#### [Available data]

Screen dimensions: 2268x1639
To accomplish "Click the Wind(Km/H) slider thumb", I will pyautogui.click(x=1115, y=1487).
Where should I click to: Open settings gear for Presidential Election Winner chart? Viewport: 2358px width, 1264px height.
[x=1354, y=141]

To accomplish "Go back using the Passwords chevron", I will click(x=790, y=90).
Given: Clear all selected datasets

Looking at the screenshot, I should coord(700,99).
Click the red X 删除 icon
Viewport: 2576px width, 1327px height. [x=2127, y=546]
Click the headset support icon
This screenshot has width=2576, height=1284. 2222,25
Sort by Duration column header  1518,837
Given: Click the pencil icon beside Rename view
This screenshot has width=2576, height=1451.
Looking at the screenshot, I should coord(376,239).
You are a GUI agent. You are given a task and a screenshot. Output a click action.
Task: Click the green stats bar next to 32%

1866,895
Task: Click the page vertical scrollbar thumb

#### [Task description]
Retype all of the entries exactly, please.

#### [Response to this exercise]
Screen dimensions: 2268x1639
To accomplish "Click the Wind(Km/H) slider thumb", I will pyautogui.click(x=1115, y=1487).
Where should I click to: Open settings gear for Presidential Election Winner chart? Viewport: 2358px width, 1264px height.
[x=1354, y=141]

To accomplish "Go back using the Passwords chevron", I will click(x=790, y=90).
Given: Clear all selected datasets

Looking at the screenshot, I should coord(700,99).
Click the red X 删除 icon
Viewport: 2576px width, 1327px height. [x=2127, y=546]
Click the headset support icon
This screenshot has width=2576, height=1284. 2222,25
Sort by Duration column header  1518,837
Given: Click the pencil icon beside Rename view
This screenshot has width=2576, height=1451.
Looking at the screenshot, I should coord(376,239).
You are a GUI agent. You are given a task and a screenshot. Output a click action.
Task: Click the green stats bar next to 32%

1866,895
Task: Click the page vertical scrollbar thumb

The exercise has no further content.